Important Disclaimer Notice (Updated 7/31/14)

Position statements are approved by the American Academy of Otolaryngology—Head and Neck Surgery or Foundation (AAO-HNS/F) Boards of Directors and are typically generated from AAO-HNS/F committees. Once approved by the Academy or Foundation Board of Directors, they become official position statements and are added to the existing position statement library. In no sense do they represent a standard of care. The applicability of position statements, as guidance for a procedure, must be determined by the responsible physician in light of all the circumstances presented by the individual patient.
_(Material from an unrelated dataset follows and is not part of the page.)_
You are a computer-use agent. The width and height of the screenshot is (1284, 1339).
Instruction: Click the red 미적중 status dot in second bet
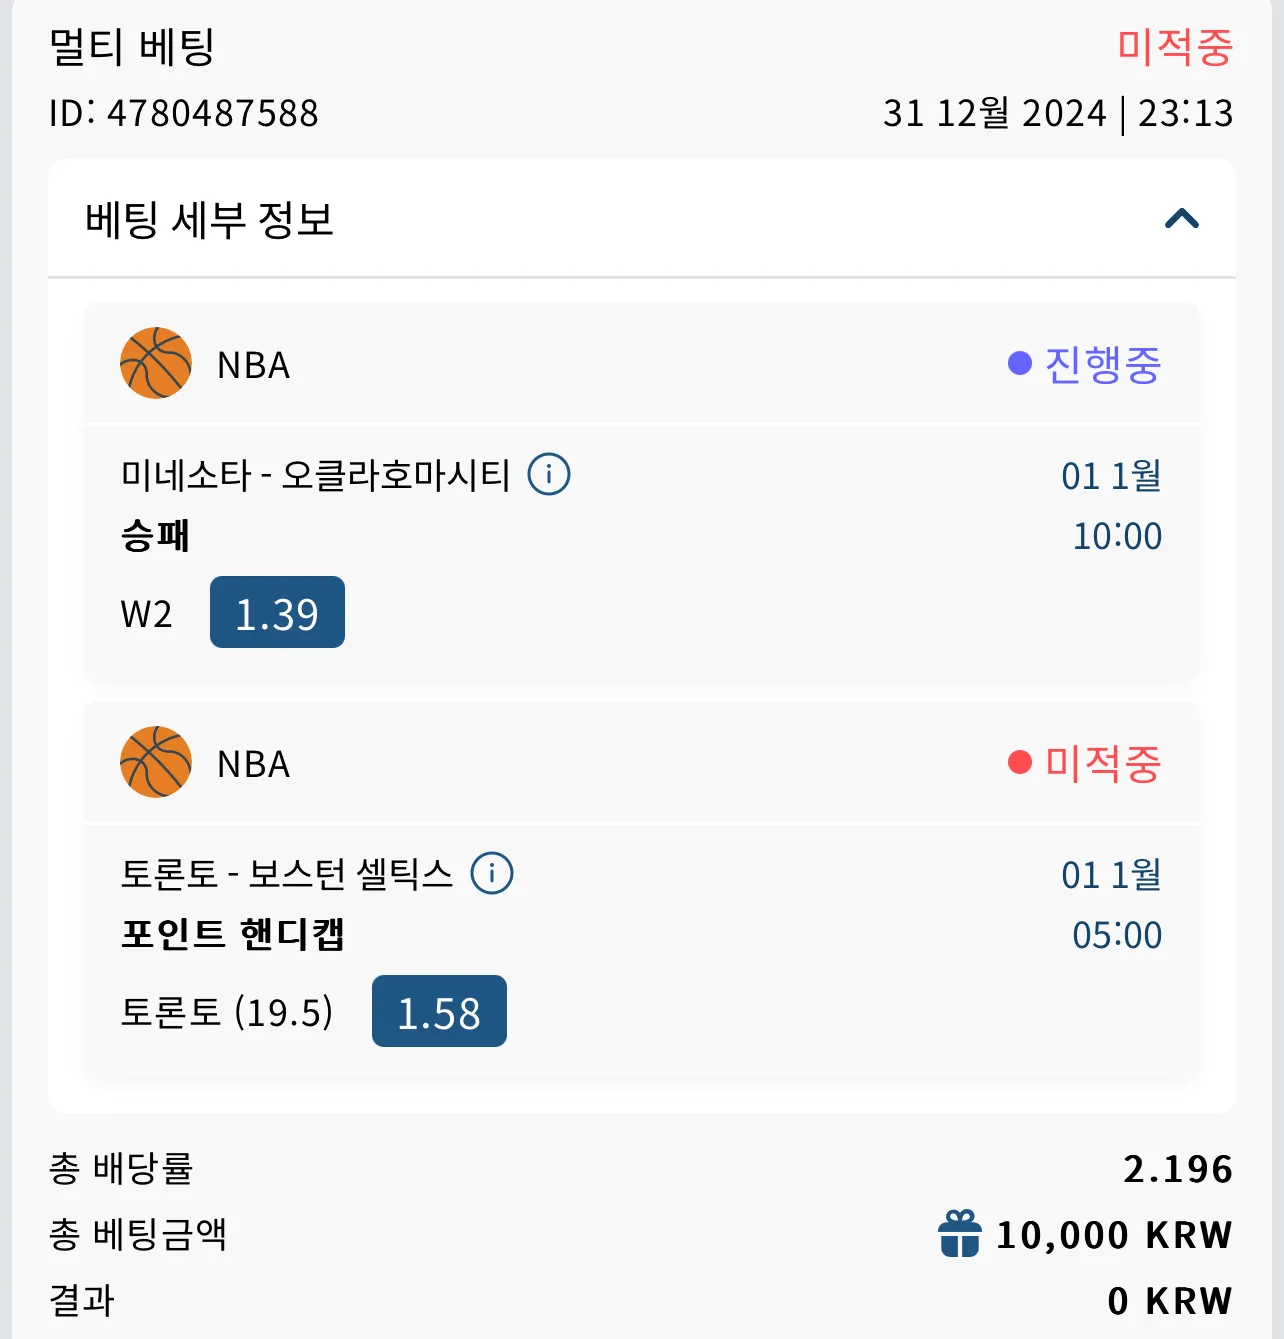click(1019, 762)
Adherence to these clinical position statements will not ensure successful treatment in every situation. As with all AAO-HNS/F guidance, this position statement should not be deemed inclusive of all proper treatment decisions or methods of care, nor exclusive of other treatment decisions or methods of care reasonably directed to obtaining the same results. Position statements are not intended to and should not be treated as legal, medical, or business advice.